**Excerpt provided:**
Let’s check the numbers with the same scale first:
@MethodSource("numbersWithSameScaleProvider")
@ParameterizedTest
void givenBigDecimalsWithSameScale_WhenCheckEquality_ThenTheyEqual(String firstNumber, String secondNumber) {
BigDecimal firstBigDecimal = new BigDecimal(firstNumber);
BigDecimal secondBigDecimal = new BigDecimal(secondNumber);
assertEquals(firstBigDecimal, secondBigDecimal);
}
The BigDecimal behaves as expected. Now let’s check the numbers with different scales:
@MethodSource("numbersWithDifferentScaleProvider")
@ParameterizedTest
void givenBigDecimalsWithDifferentScale_WhenCheckEquality_ThenTheyNotEqual(String firstNumber, String secondNumber) {
BigDecimal firstBigDecimal = new BigDecimal(firstNumber);
BigDecimal secondBigDecimal = new BigDecimal(secondNumber);
assertNotEquals(firstBigDecimal, secondBigDecimal);
}
The BigDecimal treats numbers 1 and 1.0 as different. The reason is that the equals() method in BigDecimal uses the scale while comparing. Even if numbers differ only in the trailing zeroes, they would be considered non-equal.
However, another method in the BigDecimal API provides the logic we need for our case: the compareTo() method. It doesn’t consider trailing zeros and works perfectly to compare numbers:
@MethodSource("numbersWithDifferentScaleProvider")
@ParameterizedTest
void givenBigDecimalsWithDifferentScale_WhenCompare_ThenTheyEqual(String firstNumber, String secondNumber) {
BigDecimal firstBigDecimal = new BigDecimal(firstNumber);
BigDecimal secondBigDecimal = new BigDecimal(secondNumber);
assertEquals(0, firstBigDecimal.compareTo(secondBigDecimal));
}
Thus, while BigDecimal is a good and the most reasonable choice to solve this problem, we should consider the quirk with the equals() and compareTo() methods.

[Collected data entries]
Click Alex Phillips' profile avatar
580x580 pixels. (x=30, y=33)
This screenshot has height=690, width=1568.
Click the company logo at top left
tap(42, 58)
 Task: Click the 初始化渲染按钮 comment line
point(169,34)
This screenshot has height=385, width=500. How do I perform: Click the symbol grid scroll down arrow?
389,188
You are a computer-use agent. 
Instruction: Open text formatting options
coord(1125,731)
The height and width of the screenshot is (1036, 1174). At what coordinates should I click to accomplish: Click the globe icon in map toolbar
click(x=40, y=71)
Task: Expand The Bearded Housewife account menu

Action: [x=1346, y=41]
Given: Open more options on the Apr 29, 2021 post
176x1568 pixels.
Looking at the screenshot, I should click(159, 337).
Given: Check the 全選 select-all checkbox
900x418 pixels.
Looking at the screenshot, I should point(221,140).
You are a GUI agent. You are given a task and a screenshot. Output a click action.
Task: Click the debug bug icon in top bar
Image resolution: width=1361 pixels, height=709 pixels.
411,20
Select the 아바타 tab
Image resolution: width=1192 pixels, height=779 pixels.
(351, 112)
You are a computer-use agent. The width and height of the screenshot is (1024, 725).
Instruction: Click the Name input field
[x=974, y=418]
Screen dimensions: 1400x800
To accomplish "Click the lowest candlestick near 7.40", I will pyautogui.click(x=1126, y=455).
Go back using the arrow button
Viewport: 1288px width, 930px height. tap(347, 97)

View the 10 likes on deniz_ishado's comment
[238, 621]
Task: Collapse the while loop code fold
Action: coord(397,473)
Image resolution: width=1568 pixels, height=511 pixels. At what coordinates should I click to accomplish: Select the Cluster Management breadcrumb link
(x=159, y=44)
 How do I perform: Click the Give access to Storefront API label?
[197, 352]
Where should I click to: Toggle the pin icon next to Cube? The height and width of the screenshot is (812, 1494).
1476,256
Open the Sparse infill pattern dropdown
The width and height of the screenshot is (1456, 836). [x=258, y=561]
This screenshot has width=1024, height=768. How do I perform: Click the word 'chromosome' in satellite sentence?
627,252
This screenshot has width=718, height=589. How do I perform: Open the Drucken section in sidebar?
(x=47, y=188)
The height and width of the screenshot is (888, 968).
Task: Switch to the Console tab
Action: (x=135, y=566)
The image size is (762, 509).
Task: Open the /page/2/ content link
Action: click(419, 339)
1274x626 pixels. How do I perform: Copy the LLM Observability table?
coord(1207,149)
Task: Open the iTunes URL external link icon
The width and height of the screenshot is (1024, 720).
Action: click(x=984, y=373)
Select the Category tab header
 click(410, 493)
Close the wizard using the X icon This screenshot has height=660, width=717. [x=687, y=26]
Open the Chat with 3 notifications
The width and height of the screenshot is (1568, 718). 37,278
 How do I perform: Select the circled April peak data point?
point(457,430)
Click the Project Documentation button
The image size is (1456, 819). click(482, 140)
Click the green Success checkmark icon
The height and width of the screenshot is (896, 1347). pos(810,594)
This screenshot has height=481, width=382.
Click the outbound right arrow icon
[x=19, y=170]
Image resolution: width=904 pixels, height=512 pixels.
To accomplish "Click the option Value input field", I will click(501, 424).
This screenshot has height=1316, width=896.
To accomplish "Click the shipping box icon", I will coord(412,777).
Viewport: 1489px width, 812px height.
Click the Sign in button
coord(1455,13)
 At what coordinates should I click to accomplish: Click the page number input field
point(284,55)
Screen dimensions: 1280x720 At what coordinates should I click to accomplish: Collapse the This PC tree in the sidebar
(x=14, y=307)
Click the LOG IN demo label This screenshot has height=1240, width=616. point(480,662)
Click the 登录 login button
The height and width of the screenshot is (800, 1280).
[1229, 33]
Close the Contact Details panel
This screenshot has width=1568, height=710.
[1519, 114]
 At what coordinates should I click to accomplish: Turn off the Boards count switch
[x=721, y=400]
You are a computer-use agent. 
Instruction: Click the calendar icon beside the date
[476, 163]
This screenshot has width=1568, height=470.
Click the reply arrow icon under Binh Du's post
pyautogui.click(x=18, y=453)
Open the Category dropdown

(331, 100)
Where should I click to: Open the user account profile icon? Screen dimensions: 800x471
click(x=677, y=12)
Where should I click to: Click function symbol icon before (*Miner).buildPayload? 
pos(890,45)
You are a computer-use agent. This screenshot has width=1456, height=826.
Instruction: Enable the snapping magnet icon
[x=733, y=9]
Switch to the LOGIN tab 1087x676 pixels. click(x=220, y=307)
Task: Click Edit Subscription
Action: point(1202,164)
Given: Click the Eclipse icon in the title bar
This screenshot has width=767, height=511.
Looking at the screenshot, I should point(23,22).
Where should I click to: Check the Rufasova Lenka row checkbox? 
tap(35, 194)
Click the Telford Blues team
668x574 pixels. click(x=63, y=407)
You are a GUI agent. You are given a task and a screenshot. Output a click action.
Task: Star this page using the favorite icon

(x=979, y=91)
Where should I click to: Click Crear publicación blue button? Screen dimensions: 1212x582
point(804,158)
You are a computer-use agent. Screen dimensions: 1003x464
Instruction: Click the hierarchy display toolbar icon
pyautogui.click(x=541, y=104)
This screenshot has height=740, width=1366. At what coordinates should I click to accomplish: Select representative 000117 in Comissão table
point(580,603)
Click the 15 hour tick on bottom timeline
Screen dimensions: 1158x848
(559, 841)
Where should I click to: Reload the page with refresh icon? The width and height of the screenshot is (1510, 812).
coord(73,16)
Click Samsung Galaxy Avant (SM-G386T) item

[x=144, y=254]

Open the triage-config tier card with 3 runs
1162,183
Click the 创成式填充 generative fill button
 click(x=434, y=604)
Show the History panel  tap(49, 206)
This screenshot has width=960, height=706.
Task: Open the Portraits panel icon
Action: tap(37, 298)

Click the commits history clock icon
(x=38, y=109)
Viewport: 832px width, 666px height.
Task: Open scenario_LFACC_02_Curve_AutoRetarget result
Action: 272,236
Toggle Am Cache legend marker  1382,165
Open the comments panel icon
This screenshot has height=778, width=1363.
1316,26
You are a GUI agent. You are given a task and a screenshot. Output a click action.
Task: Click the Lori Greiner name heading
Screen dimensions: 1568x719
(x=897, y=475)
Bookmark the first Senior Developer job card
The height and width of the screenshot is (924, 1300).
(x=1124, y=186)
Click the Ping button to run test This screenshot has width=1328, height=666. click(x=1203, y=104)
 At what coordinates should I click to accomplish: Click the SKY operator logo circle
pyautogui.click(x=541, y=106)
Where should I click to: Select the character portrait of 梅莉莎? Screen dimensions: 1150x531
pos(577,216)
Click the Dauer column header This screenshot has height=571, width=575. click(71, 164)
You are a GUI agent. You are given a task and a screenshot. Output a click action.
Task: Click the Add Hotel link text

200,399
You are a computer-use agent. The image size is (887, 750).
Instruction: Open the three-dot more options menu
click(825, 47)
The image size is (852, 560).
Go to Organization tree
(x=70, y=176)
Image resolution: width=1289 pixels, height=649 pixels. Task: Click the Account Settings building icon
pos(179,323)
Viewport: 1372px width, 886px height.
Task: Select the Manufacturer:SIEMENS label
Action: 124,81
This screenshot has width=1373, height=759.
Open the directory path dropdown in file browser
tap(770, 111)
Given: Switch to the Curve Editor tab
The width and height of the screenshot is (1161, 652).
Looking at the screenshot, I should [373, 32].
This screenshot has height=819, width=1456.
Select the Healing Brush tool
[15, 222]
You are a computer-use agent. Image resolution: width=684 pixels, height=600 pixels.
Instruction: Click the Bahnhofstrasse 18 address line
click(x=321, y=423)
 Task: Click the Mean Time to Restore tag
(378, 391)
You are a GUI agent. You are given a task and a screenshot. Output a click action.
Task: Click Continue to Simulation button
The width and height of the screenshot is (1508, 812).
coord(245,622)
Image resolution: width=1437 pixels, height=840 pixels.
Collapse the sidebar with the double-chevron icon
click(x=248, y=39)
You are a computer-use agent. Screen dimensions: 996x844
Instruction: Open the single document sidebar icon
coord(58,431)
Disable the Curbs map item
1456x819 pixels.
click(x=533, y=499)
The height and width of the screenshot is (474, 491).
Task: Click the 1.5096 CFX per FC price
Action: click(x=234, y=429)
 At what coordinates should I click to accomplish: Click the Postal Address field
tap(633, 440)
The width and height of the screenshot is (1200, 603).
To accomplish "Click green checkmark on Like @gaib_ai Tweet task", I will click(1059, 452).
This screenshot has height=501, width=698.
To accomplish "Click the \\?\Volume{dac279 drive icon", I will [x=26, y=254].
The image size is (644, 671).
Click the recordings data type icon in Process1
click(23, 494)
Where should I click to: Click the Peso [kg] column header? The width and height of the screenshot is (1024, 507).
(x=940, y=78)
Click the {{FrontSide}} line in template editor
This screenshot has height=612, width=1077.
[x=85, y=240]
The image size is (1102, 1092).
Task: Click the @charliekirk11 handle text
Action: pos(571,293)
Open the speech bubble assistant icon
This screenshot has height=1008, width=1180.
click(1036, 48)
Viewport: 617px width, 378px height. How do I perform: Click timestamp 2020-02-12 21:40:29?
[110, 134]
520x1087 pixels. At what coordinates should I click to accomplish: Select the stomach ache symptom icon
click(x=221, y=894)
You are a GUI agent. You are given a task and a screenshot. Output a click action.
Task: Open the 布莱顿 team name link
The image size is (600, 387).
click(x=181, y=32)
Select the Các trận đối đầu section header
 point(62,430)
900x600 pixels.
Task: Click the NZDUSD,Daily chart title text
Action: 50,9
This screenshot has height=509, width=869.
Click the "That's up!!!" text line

**Set exercise 1:** In the BigDecimal excerpt, why does the equals() method treat 1 and 1.0 as different?
**Set exercise 2:** Translate this sentence from the BigDecimal excerpt into German: "Even if numbers differ only in the trailing zeroes, they would be considered non-equal."
**Set exercise 3:** Carry on the BigDecimal excerpt from its final sentence.
This material has no role in what is asked here.

**Exercise response 1:** It uses the scale while comparing.

**Exercise response 2:** Selbst wenn sich Zahlen nur in den nachgestellten Nullen unterscheiden, würden sie als ungleich betrachtet.

**Exercise response 3:**
5. AssertJ
If we use the AssertJ library, we can simplify the assertion code and make it more readable:
@MethodSource("numbersWithDifferentScaleProvider")
@ParameterizedTest
void givenBigDecimalsWithDifferentScale_WhenCompareWithAssertJ_ThenTheyEqual(String firstNumber, String secondNumber) {
BigDecimal firstBigDecimal = new BigDecimal(firstNumber);
BigDecimal secondBigDecimal = new BigDecimal(secondNumber);
assertThat(firstBigDecimal).isEqualByComparingTo(secondBigDecimal);
}
Additionally, we can provide a comparator for more complex logic if needed.
6. Conclusion
Often, we need to compare the numbers as they are, ignoring the types and classes. By default, Java can work with some values, but in general, direct comparison of primitives is error-prone, and comparing wrappers won’t work as intended.
The BigDecimal is an excellent solution to the issue. However, it has a non-intuitive behavior regarding the equals() and hashCode() methods. Thus, we should consider it while comparing the numbers and using BigDecimals.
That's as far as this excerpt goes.